Month: March 2012

Pinning down precise air and tissue temperatures in a standing alfalfa crop, and then predicting the impact on growth (or death) is not an exact science. The air temperature reported on the weather report or on your local thermometer may not be what the alfalfa crop is experiencing. Topography of the site (cold air “flows” into low-lying areas), wind, and the moderating influence of the warmer soil mass greatly influence the microclimates in the standing alfalfa canopy and from site to site in the field. My descriptions here should be considered subjective, with an appropriate amount of acceptable variability that reflects real-world conditions.

Light frost (27° to 31° F)

Once alfalfa plants have broken spring dormancy, their tolerance of low temperatures is greatly reduced. Leaves on new alfalfa shoots will often be killed at tissue temperature of about 27° to 28° F (or colder). Buds and growing points are somewhat better insulated at 27° to 28° F and will often continue to grow normally. The only evidence of a light frost will be the loss of several sets of trifoliate leaves down the stem that correlates with the chronological time of the frost. Most plants in the field of a low-lying area will exhibit the same general leaf loss pattern.
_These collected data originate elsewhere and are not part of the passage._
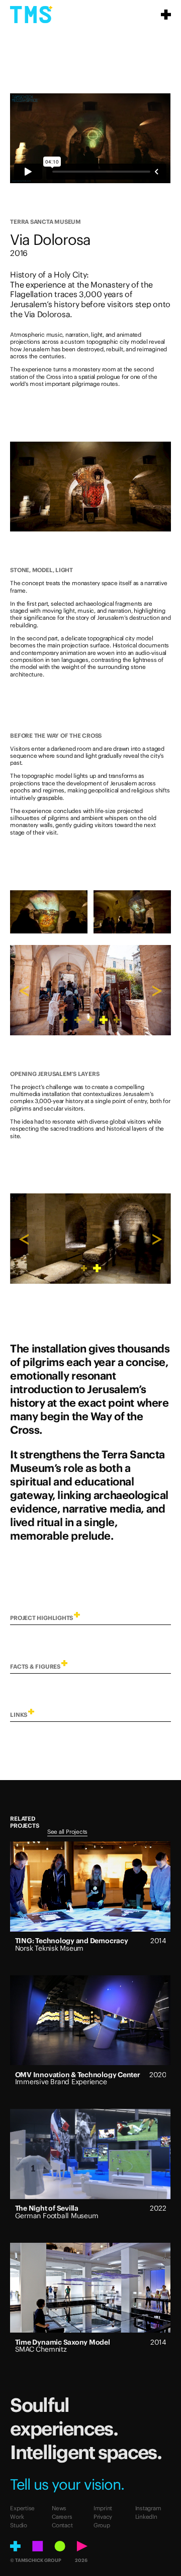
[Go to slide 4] (103, 1019)
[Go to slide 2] (77, 1019)
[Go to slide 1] (64, 1019)
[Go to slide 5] (116, 1019)
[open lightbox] (90, 487)
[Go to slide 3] (90, 1019)
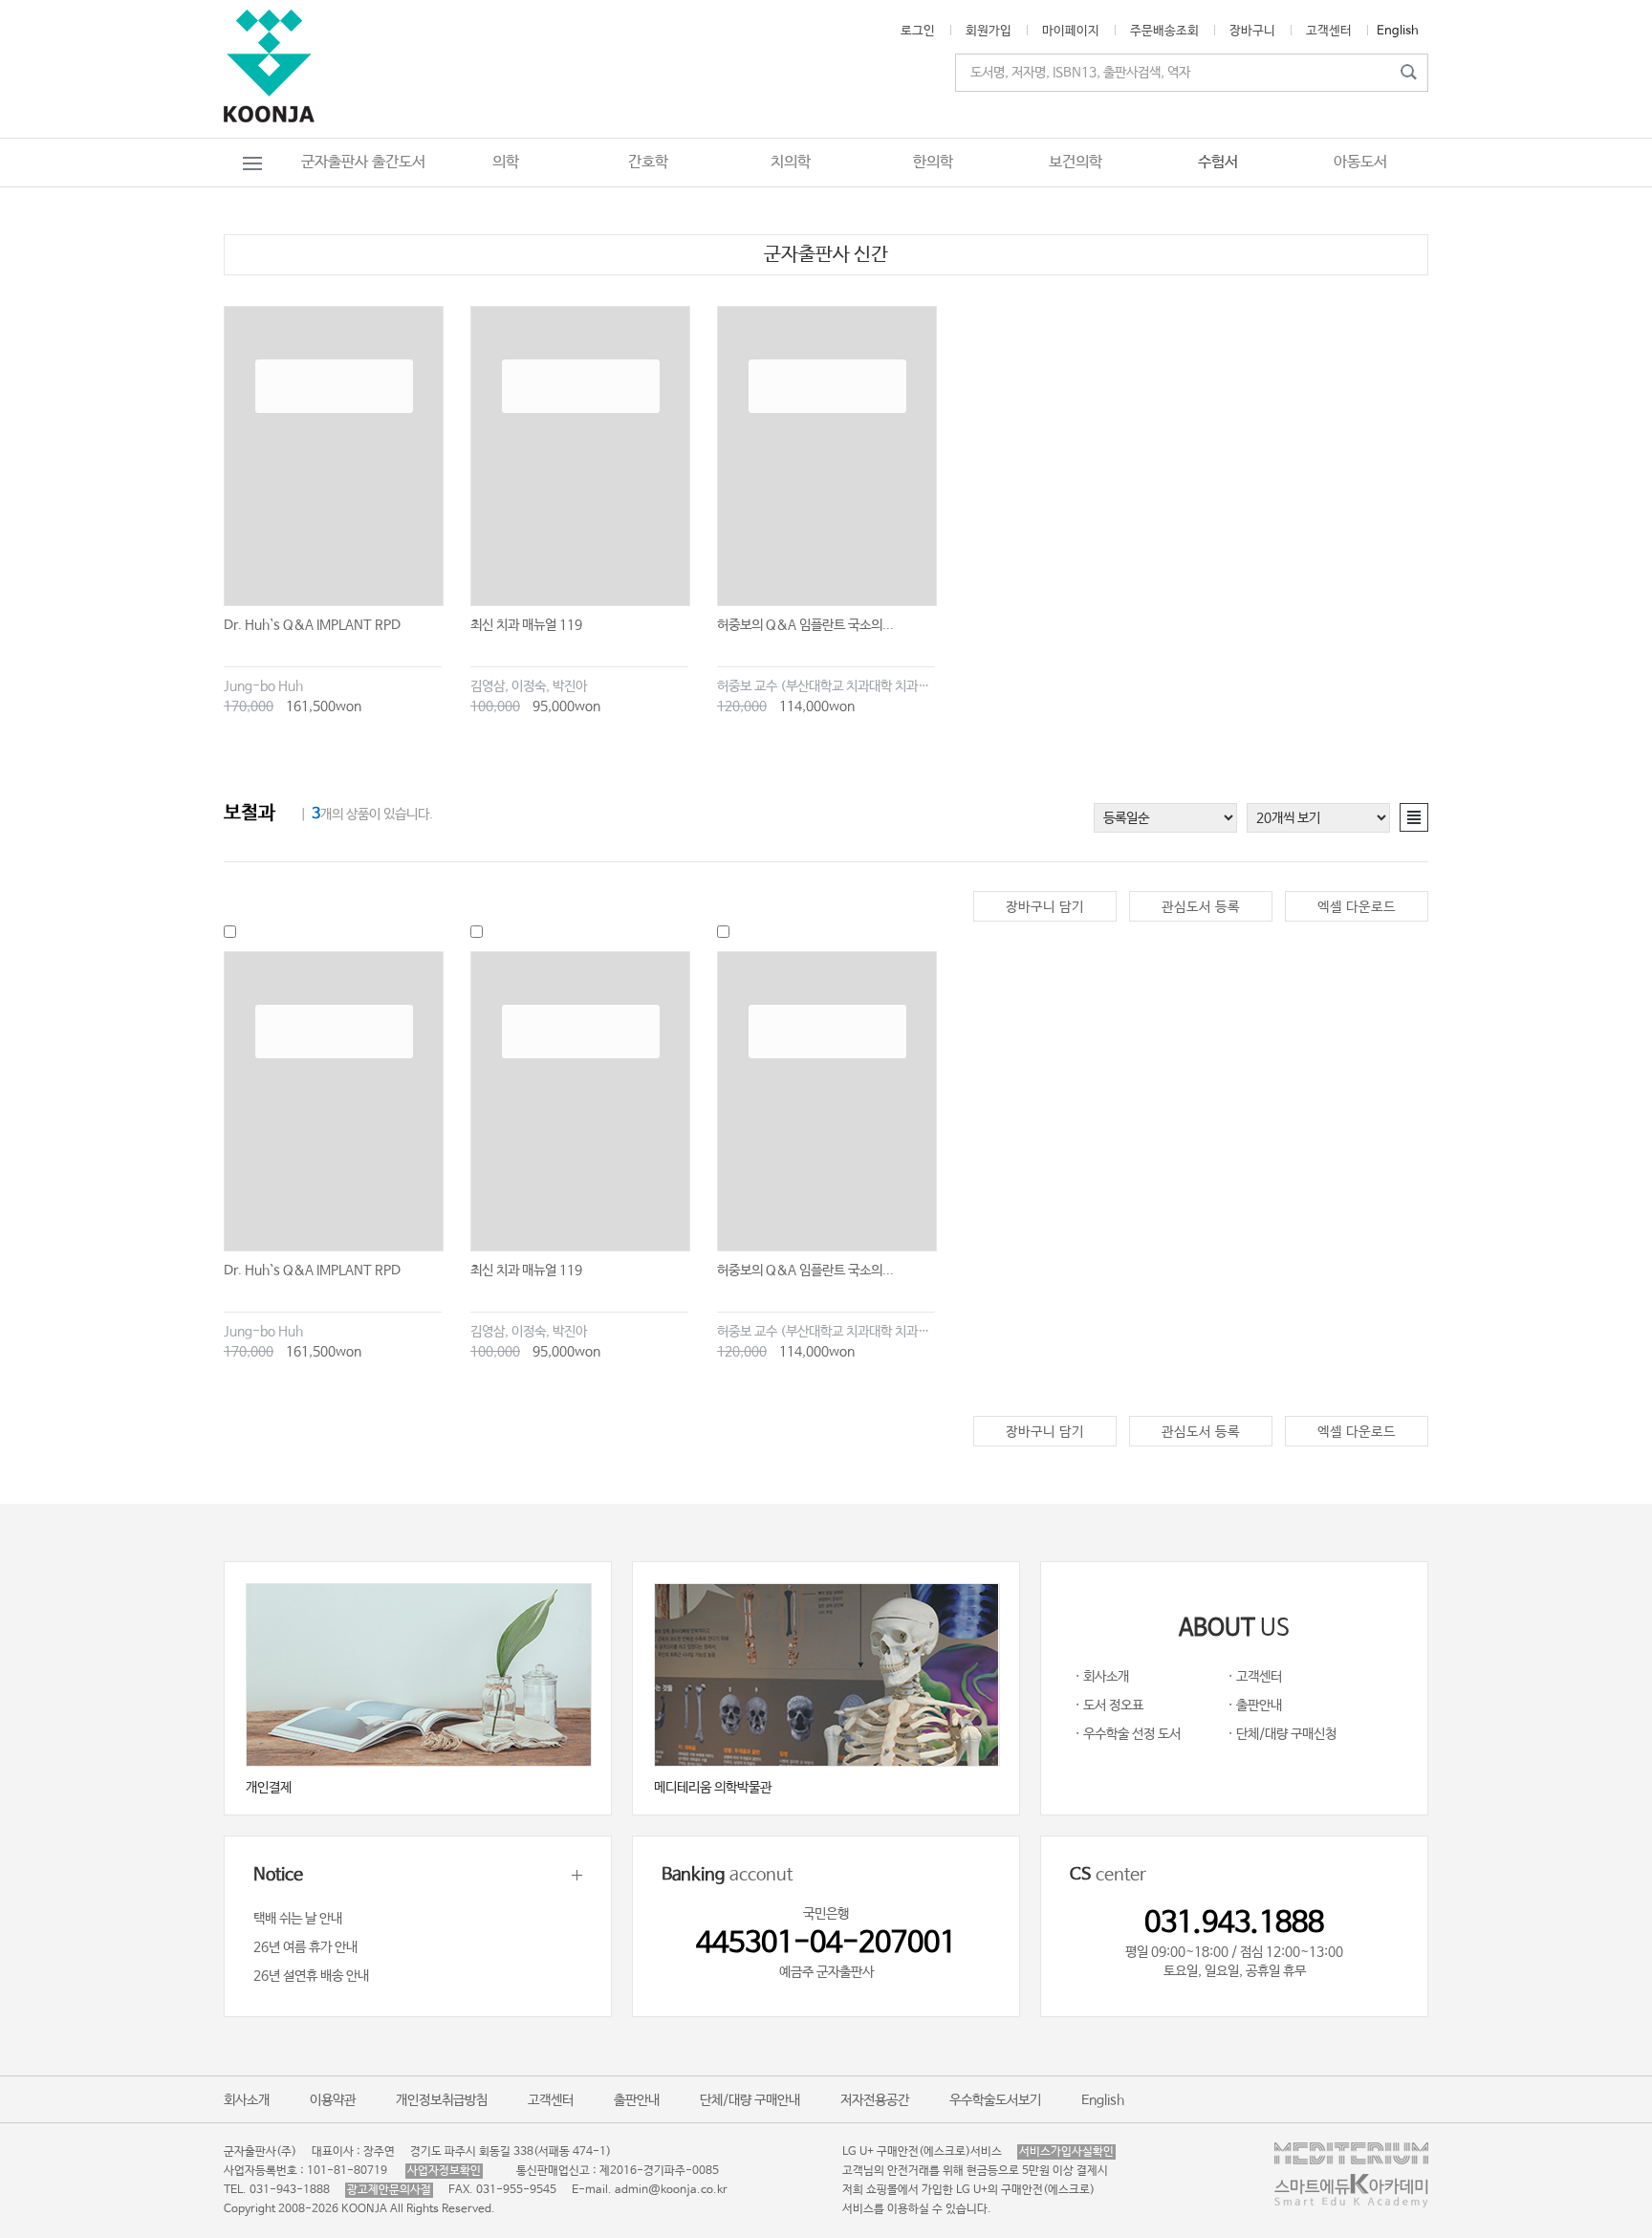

At these light frosts, the top few inches of alfalfa stems may curl–similar in appearance to 2,4-D herbicide epinasty. Alfalfa plants outgrow this.
Management implications: Morphological plant development should not be affected by a light frost, and there is no need to change harvest management plans.

Moderate frost–26°-27° F

Temperatures that freeze the upper few inches of the stem tips cause serious damage to that stem’s terminal growing point, as well as the supporting stem tip and associated leaves. The entire stem is not dead. At each leaf position lower on the stem is a dormant bud that can develop into a stem branch. Buds from the crown can also begin to develop new stems with the loss of the terminal buds. The frozen stem tips will dry out, and weather, losing nutritive value. The lower stem and any lower (or shorter) stems may still have their terminal growing points in tact and will continue to grow normally.
Management implications: For the next few weeks following the moderate frost, the morphology of the plant will be mixed. The unaffected stems will continue to develop normally and progress through stem maturation, budding, and flower formation as they normally would. The plants that may have only received temperatures in the light frost range (described above), will also progress through the reproductive stages normally. The lower stem tissue on stems that have lost the terminal growing points will continue to mature (increase in fiber, decrease in feed quality). The new side branches and frost-induced crown shoots will remain vegetative (and higher in feed quality) for a longer period than the associated older stems. Making harvest decisions then must be made on the basis of the feeding quality goals for the crop. Harvest for dairy quality forage should be based on the maturity of the most mature stems. In some cases this may mean the remaining old, maturing stems of frosted shoots that now have new vegetative branches are exhibiting maturity several weeks younger than their stem bases. For high nutritive forage quality, cutting decisions should best be made based on scissors clippings and testing–visual indicators will be giving mixed messages. If using PEAQ (predictive equations of alfalfa quality), try to find areas of the field that were not frosted as you best guide for the quality changes going on in the field as a whole. Using stem maturity and height of new, post-frost stems in the PEAQ assessment will overestimate the quality of the standing forage as a whole. You may see some yield sacrifice from the frost loss.
Physiologically, the moderately frosted plants still have had nearly constant full leaf area and will not have been greatly stressed enough to delay harvest because of frost stress. An exception may be for fields that are recovering from winter injury and have been recovering slowly. These fields would benefit from a week or so delay in harvest, or harvest when the plants reach early- to mid-bloom. Some producers are asking if they should cut alfalfa a week or two earlier than normal, simply because the stem tips have been frozen. This strategy would not only net a yield reduction for the cutting (because of early harvest), but may increase physiological early cutting stress in the plants.

Hard frost–25°-26°F or colder

Cold air that kills alfalfa tissue, deep within the canopy, does lead to important considerations.
Stems present at the time of frost will not produce any additional yield, and plants will attempt to regrow from crown buds.
Management implications: If you are to salvage the nutritive value of the severely frozen alfalfa, you need to begin the harvest and curing process soon–before the frozen plant tissue begins to weather, and lose nutritive quality. Physiologically, this is an early harvest and may lead to slower-than-normal regrowth from early cutting stress. This will also set the harvest schedule a week or two earlier for the remainder of the harvests of the year. If you do nothing, new crown shoots (essentially the 2nd growth) will grow up through the frost-killed stems and be at late bud/early flower, ready for harvest 4 to 5 weeks later. The presence of the dead, old stems will add to the dry matter yield of the combined 1st and 2nd crop but will also contribute significant, less desirable fiber.

An alfalfa plant showing symptoms of frost damage.